In the loop below, i starts at 1 and increases to 50. Use i directly as part of the line distance so each segment is longer than the last:

Starter code
for i in 1...50 {
    pen.addLine(distance: /* use i here */)
    pen.turn(degrees: 91)   // try different angles!
}

Try adjusting the turn angle — small changes produce very different spirals. What angle gives the tightest coil?

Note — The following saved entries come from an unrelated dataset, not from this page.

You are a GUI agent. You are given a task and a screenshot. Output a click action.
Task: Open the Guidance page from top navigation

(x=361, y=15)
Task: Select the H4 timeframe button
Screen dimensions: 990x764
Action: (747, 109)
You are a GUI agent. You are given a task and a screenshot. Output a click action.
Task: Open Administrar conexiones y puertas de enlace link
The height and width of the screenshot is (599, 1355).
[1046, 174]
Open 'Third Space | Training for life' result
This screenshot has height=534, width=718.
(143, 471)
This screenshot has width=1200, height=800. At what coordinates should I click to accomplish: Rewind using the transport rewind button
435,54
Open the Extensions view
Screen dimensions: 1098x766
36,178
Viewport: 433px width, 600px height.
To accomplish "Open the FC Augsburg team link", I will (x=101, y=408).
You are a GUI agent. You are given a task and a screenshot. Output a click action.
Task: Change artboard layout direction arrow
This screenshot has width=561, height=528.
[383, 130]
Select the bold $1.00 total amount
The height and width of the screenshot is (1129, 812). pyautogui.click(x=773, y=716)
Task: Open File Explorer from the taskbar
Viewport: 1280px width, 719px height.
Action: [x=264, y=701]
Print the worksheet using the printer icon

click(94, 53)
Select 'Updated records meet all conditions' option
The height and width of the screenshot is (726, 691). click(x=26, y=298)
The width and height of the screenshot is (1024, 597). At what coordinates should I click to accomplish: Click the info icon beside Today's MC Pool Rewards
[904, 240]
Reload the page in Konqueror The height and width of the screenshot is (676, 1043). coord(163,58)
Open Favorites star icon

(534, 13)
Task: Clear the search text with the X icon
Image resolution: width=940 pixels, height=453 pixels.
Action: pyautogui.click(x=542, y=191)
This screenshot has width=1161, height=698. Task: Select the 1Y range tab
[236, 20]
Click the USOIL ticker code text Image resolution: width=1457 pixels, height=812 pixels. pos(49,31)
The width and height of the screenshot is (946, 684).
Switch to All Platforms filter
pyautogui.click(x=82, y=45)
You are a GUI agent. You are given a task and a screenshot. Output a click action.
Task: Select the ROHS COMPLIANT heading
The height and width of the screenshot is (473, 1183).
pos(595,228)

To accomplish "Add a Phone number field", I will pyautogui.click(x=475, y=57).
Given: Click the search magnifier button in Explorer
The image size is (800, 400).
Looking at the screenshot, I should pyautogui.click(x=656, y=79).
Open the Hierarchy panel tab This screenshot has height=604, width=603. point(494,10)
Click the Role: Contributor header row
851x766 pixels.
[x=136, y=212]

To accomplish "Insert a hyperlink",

Arithmetic vs geometric growth. There are two fundamentally different ways to make things grow in a loop:
  • Arithmetic: add a constant each step (i * 3 → 3, 6, 9, 12, 15, …). The gap between consecutive values is constant.
  • Geometric: multiply by a constant each step (3 * 2^i → 6, 12, 24, 48, 96, …). The ratio between consecutive values is constant.
Spirals where each arm is a fixed amount longer (arithmetic) are called Archimedean spirals. Spirals where each arm is a fixed ratio longer (geometric) are called logarithmic spirals — and they're what you see in nautilus shells, hurricanes, and galaxies. For this exercise, stick with arithmetic growth.
Type casting revisited. Swift won't let you multiply an Int (like i) by a Double (like 3.0) directly. You have to convert: Double(i) * 3. Same rule you saw in Section 05 with Double(sides). The type system forces you to be explicit about converting between integers and decimals — it's strict, but it prevents subtle rounding bugs.
Why does 91° make a nice square spiral? A regular square uses 90° turns. Turning by 91° each step means the pen almost traces a square but rotates by 1° every iteration. Combined with the growing line length, the result is a square that spirals outward. Change to 92° or 95° and the spiral tightens; change to exactly 90° and you get a growing-square-without-rotation.
Spirals
Solution — square spiral
for i in 1...50 {
    pen.addLine(distance: Double(i) * 3)
    pen.turn(degrees: 91)
}
Extension — circular spiral
for i in 1...200 {
    pen.addLine(distance: Double(i) * 0.5)
    pen.turn(degrees: 15)
}
🎉 You finished Chapter III! You can now draw any regular polygon, star polygon, nested pattern, or spiral with just a few lines of code. Loops transform what would have been hundreds of identical statements into clean, parameterised expressions. Next up: Chapter IV introduces if/else and Boolean logic, so your code can make decisions — classifying shapes, skipping some iterations, drawing differently for different values of i. And Chapter V will let you package your polygon code into reusable functions like drawRegularPolygon(sides:, sideLength:) so you never have to rewrite the same loop twice.
Curriculum Connections
ConceptConnection
Patterns & Linear FunctionsThe line distance grows linearly with i — an arithmetic sequence with first term 3 and common difference 3. Plotting distance vs. iteration number gives a straight line (y = 3i), a linear relationship. Archimedean spirals (constant gap between arms) come from this linear growth; logarithmic spirals (nautilus shells, galaxies) come from exponential growth, which you'll meet in more advanced chapters.